Sem nos aprofundarmos na discussão que norteou a fixação do novo entendimento, é evidente que estamos diante de afrontas a princípios fundamentais ante a inovação interpretativa operada, já que modifica a determinação literal do artigo 112, I, do Código Penal, em verdadeira interpretação in malam partem aos acusados.

Ocorre, entretanto, que na mesma decisão, a Suprema Corte deu preponderância aos princípios da segurança jurídica e da proteção da confiança, e modulou os efeitos da decisão, deixando expresso que o novo entendimento fixado se aplica aos casos: 1) nos quais a pena não tenha sido declarada extinta pela prescrição em qualquer tempo e grau de jurisdição; e 2) cujo trânsito em julgado para a acusação tenha ocorrido após 12/11/2020 (data do julgamento das ADCs nºs 43, 44 e 53).

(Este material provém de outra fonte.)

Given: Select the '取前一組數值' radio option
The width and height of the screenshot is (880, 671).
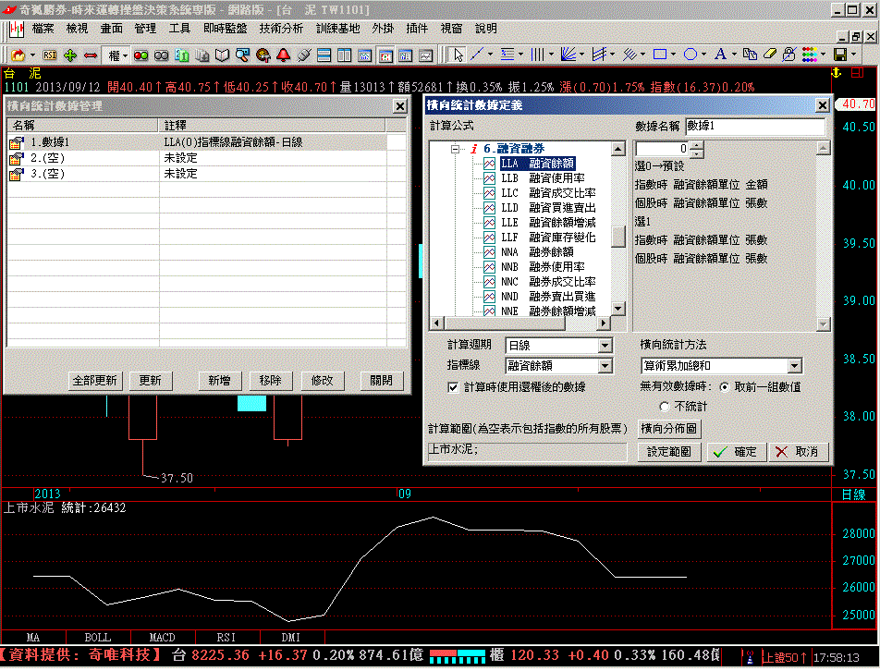Looking at the screenshot, I should pyautogui.click(x=724, y=386).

Nas expressas e cirúrgicas palavras do ministro relator Dias Toffoli:

“I)        aos casos com a prescrição da pretensão executória reconhecida (independentemente do juízo, da data da prolação da decisão e da suspensão dos prazos pelo reconhecimento do tema de repercussão geral), a não aplicação do tema.

II)       Aos casos em que a questão objeto do tema ainda não havia sido decidida ou analisada:

A) com trânsito em julgado para a acusação ocorrido até 11.11.2020 (inclusive) a não aplicação do tema;

B) com trânsito em julgado para a acusação ocorrido após 11.11.2020 (a partir de 12.11.2020, inclusive) – a aplicação do tema”.

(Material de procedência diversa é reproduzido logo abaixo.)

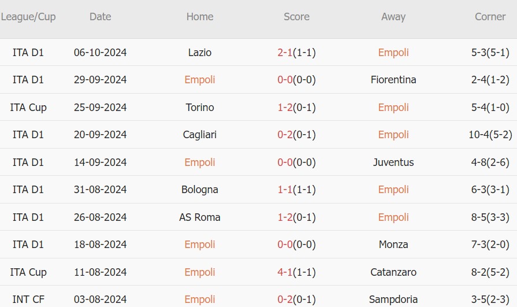
Task: Select the Corner column header
Action: (x=490, y=17)
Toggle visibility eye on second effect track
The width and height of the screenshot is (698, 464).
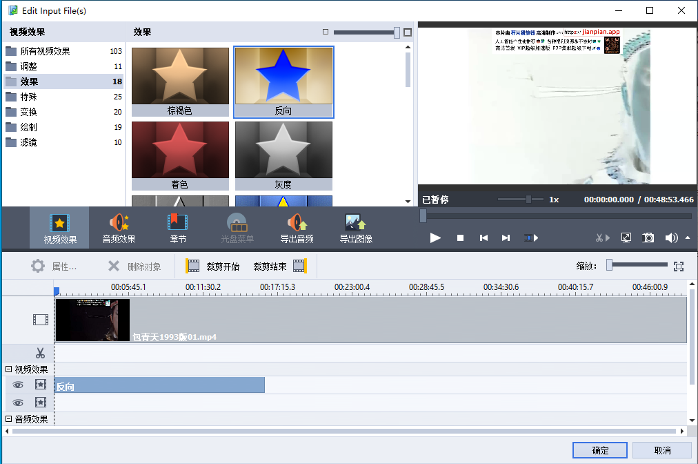pos(17,403)
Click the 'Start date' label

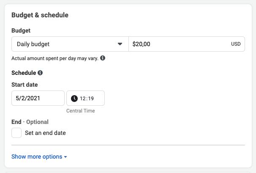point(25,85)
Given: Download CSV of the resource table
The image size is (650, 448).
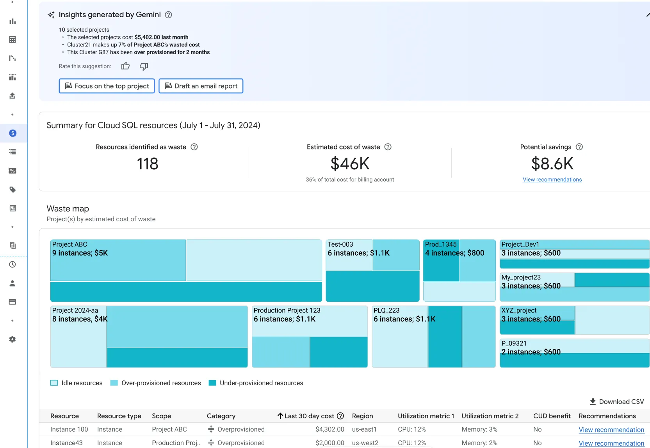Looking at the screenshot, I should (x=616, y=402).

Daí porque o novo entendimento fixado no Tema 788 não se aplica aos casos com trânsito em julgado da sentença condenatória para a acusação ocorrido até 11/11/2020.

Aliás, embora recente o Tema 788, já existem precedentes do Superior Tribunal de Justiça em estrita observância à modulação dos efeitos da decisão, especialmente quanto à sua inaplicabilidade aos casos com trânsito em julgado para a acusação anterior a 12/11/2020. Por amostragem, colaciona-se:

“AGRAVO REGIMENTAL NO RECURSO AGRAVO REGIMENTAL NO RECURSO ESPECIAL. PRESCRIÇÃO DA PRETENSÃO EXECUTÓRIA. TERMO INICIAL. JULGAMENTO DO ARE N. 848.170 PELO STF (TEMA 778). TRÂNSITO EM JULGADO PARA AMBAS AS PARTES. MODULAÇÃO DOS EFEITOS DA TESE. TRÂNSITO EM JULGADO PARA A ACUSAÇÃO ANTERIOR À 12/11/2020. LAPSO PRESCRICIONAL SUPERADO. EXTINÇÃO DA PUNIBILIDADE. AGRAVO PROVIDO.” (AgRg no REsp nº 2.017.881/PR, relator ministro Jesuíno Rissato, 6ª Turma, julgado em 12/9/2023, DJe de 15/9/2023.)

Nesse contexto, os operadores do Direito devem ficar atentos quanto à modulação dos efeitos da novel tese fixada pelo Plenário do STF, verificando, caso a caso, a data do trânsito em julgado da sentença condenatória para a acusação, especialmente nas hipóteses em que a prescrição da pretensão executória ainda não tenha sido decidida ou analisada e com sentença condenatória transitada para a acusação até 11/11/2020.

*Mayra Mallofre Ribeiro Carrillo é advogada criminalista especializada em Direito Penal Econômico e sócia do Damiani Advogados Associados.